- Knowing how to successfully interview someone, being able to listen and connect with that person, are skills students can take with them to college and into their future careers, Leah Clapman wrote for Edutopia.
- Clapman, who developed the PBS NewsHour Student Reporting Labs program 10 years ago, said that educators can support students by teaching them how to prepare questions that can elicit thoughtful answers and how to keep an interview moving forward. Educators can also help students learn how to give — and receive — feedback.
- As students grow more comfortable with their interview abilities, they may want to take their skills outside their school community. "Experts of all kinds are generally receptive to spending time talking to students now that most are working from home, so encourage your students to follow their curiosity," Clapman wrote.
Students can develop skills, from empathy to active listening abilities, by connecting with others — even over the internet. These social-emotional learning tools, from social awareness to relationship skills, can help improve how they connect and engage with others, whether that’s classmates today or colleagues in the future.
SEL skills can also be taught and mastered online, experts say, which is key as that’s the learning environment many students are facing given impact of the coronavirus. Videoconferencing tools, for example, can deliver facial expressions and body language, both of which are useful at helping students understand what someone is trying to convey beyond just their words.

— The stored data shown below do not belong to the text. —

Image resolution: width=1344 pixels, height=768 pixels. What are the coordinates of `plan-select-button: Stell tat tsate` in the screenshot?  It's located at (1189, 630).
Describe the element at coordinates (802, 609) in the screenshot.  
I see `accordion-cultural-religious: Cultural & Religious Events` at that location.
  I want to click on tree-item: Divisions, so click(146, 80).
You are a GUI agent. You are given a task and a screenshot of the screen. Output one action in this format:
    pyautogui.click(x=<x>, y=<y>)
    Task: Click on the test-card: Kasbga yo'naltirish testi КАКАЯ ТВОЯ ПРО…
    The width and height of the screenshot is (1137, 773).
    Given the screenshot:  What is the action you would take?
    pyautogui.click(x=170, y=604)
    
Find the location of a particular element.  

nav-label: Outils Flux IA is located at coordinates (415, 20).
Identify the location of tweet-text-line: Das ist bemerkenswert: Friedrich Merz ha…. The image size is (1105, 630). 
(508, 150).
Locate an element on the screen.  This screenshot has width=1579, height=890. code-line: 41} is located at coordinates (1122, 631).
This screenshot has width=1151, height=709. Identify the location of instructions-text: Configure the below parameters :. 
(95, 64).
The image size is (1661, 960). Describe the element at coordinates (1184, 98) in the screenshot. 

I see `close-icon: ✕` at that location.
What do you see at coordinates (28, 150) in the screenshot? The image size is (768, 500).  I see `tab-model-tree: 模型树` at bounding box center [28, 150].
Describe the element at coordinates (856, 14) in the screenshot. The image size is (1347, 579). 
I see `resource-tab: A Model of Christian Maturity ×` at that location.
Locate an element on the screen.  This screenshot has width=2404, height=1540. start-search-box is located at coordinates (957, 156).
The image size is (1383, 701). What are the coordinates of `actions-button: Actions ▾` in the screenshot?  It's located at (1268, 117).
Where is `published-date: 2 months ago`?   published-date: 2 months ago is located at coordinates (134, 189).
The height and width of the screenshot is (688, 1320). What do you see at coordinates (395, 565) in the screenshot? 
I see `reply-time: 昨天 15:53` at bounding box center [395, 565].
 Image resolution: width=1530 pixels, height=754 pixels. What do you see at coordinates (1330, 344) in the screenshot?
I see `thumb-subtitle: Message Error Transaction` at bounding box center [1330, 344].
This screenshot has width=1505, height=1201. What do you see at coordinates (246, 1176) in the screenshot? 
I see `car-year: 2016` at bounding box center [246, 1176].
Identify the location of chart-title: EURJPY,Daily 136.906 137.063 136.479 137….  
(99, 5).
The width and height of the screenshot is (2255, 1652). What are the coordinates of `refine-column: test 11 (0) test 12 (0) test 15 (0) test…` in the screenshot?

Educators can tie SEL skill building into the curriculum during coronavirus closures, through class activities, such as asking students to interview each other or outside experts, for assignments that align with lesson plans. In that way they can tie project-based learning into a digital-facing curriculum.
For example, a social studies teacher could ask students to interview someone in their family who lived through a historic moment. English language arts courses could launch a student newspaper, where learners interview each other about the personal experiences they’re facing.
Educators could also task students with active listening exercises, teaching them how to listen without interrupting, for example, a skill that’s particularly useful when video delays can make conversations more difficult. By embedding SEL skill development into curriculum, experts say, students can both tackle necessary academic work, but also fine-tune tools that can help them navigate this new learning space and wherever they go next.